Constitutional supercooling, which occurs during solidification, is due to compositional solid changes, and results in cooling a liquid below the freezing point ahead of the solid–liquid interface. When solidifying a liquid, the interface is often unstable, and the velocity of the solid–liquid interface must be small in order to avoid constitutional supercooling.

Constitutional supercooling is observed when the liquidus temperature gradient at the interface (the position x=0) is larger than the imposed temperature gradient:

 $\left.\frac{\partial T_L}{\partial x}\right|_{x=0} > \frac{\partial T}{\partial x}$

The liquidus slope from the binary phase diagram is given by $m = \partial T_L / \partial C_L$, so the constitutional supercooling criterion for a binary alloy can be written in terms of the concentration gradient at the interface:

 $m \left.\frac{\partial C_L}{\partial x}\right|_{x=0} > \frac{\partial T}{\partial x}$

The concentration gradient ahead of a planar interface is given by

 $\left.\frac{\partial C_L}{\partial x}\right|_{x=0} = -(C^{LS}-C^{SL})\frac{v}{D}$

where $v$ is the interface velocity, $D$ the diffusion coefficient, and $C^{LS}$ and $C^{SL}$ are the compositions of the liquid and solid at the interface, respectively (i.e., $C^{LS}=C_L(x=0)$).

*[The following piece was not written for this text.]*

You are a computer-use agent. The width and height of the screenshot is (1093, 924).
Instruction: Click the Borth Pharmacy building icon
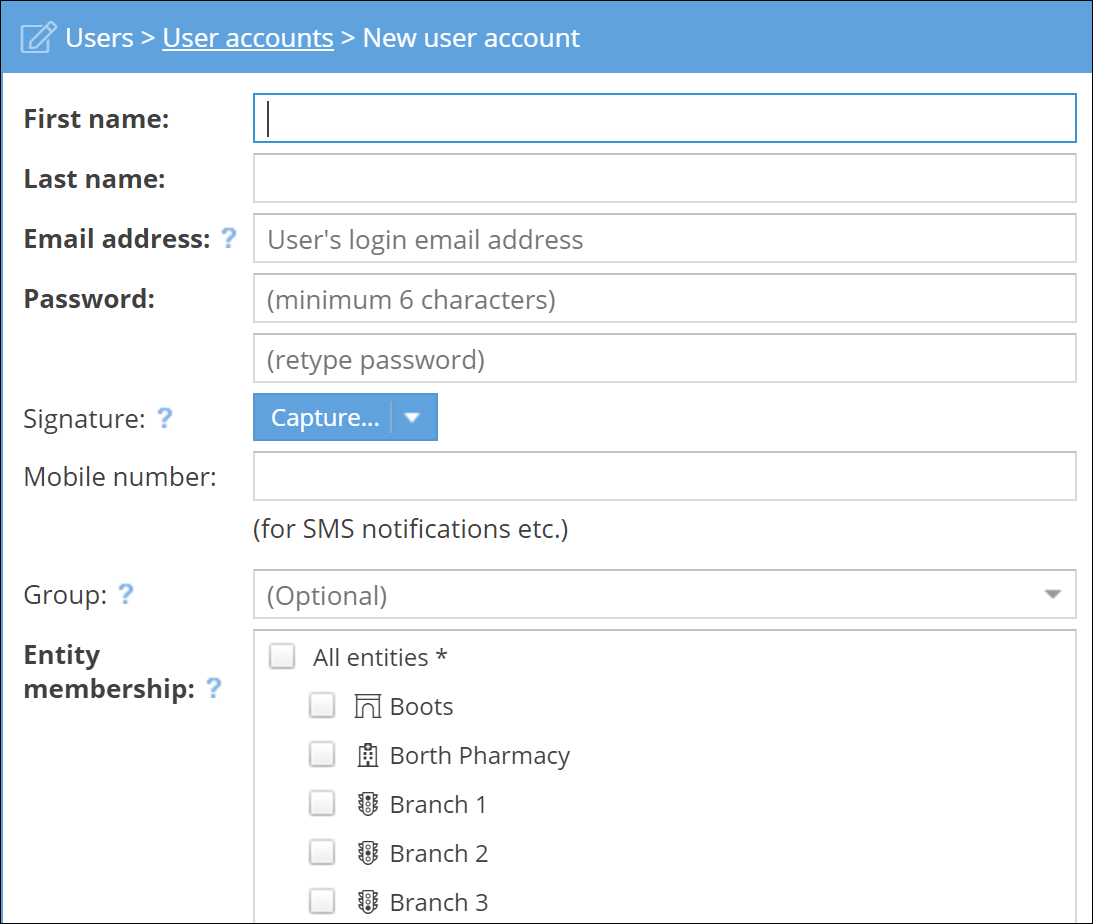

For the steady-state growth of a planar interface, the composition of the solid is equal to the nominal alloy composition, $C^{SL}=C_0$, and the partition coefficient, $k=C^{SL}/C^{LS}$, can be assumed constant. Therefore, the minimum thermal gradient necessary to create a stable solid front is given by

 $\frac{\partial T}{\partial x} = \frac{m C_0 (1-k) v}{kD}$

For more information, see Chapter 3 of

==In animals==
In order to survive extreme low temperatures in certain environments, some animals use the phenomenon of supercooling that allow them to remain unfrozen and avoid cell damage and death. There are many techniques that aid in maintaining a liquid state, such as the production of antifreeze proteins, or AFPs, which bind to ice crystals to prevent water molecules from binding and spreading the growth of ice. The winter flounder is one such fish that utilizes these proteins to survive in its frigid environment. The liver secretes noncolligative proteins into the bloodstream. Other animals use colligative antifreezes, which increase the concentration of solutes in their bodily fluids, thus lowering their freezing point. Fish that rely on supercooling for survival must also live well below the water surface, because if they came into contact with ice nuclei they would freeze immediately. Animals that undergo supercooling to survive must also remove ice-nucleating agents from their bodies because they act as a starting point for freezing. Supercooling is also a common feature in some insect, reptile, and other ectotherm species. The potato cyst nematode larva (Globodera rostochiensis) could survive inside their cysts in a supercooled state to temperatures as low as −38 C, even with the cyst encased in ice.

As an animal gets further and further below its melting point, the chance of spontaneous freezing increases dramatically for its internal fluids, since this is a thermodynamically unstable state. The fluids eventually reach the supercooling point, which is the temperature where the supercooled solution freezes spontaneously due to being so far below its normal freezing point. Animals unintentionally undergo supercooling and are only able to decrease the odds of freezing once supercooled. Even though supercooling is essential for survival, there are many risks associated with it.

==In plants==
Plants can also survive extreme cold conditions brought forth during the winter months. Many plant species located in northern climates can acclimate under these cold conditions by supercooling, thus these plants survive temperatures as low as −40 C. Although this supercooling phenomenon is poorly understood, it has been recognized through infrared thermography. Ice nucleation occurs in certain plant organs and tissues, debatably beginning in the xylem tissue and spreading throughout the rest of the plant. Infrared thermography allows for droplets of water to be visualized as they crystalize in extracellular spaces.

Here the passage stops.